Records from a collection:

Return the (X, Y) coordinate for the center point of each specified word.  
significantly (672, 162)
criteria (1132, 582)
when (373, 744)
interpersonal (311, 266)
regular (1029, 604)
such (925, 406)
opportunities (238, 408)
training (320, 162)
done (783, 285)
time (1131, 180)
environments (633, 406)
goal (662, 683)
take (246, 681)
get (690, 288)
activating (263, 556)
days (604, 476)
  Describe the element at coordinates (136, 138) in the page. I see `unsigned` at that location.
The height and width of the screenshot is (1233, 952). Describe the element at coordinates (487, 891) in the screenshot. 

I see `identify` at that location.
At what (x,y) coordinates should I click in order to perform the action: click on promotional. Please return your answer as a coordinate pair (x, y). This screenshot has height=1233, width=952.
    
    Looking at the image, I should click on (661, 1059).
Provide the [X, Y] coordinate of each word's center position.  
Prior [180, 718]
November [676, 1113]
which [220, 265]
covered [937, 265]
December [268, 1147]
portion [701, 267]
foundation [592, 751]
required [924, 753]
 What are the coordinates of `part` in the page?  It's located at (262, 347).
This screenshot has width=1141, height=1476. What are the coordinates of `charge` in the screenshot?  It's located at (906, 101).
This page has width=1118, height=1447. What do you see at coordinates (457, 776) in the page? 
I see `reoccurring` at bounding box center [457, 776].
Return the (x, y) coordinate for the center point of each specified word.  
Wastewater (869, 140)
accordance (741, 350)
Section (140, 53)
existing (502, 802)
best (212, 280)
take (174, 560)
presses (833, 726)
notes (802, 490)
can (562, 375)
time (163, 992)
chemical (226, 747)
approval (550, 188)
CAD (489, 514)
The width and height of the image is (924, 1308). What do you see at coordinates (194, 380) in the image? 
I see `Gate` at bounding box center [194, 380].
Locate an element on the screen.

» **TASK DESCRIPTION**:
Return each line of the items above that contains the word "Describe".

» **TASK RESPONSE**:
  Describe the element at coordinates (136, 138) in the page. I see `unsigned` at that location.
The height and width of the screenshot is (1233, 952). Describe the element at coordinates (487, 891) in the screenshot. 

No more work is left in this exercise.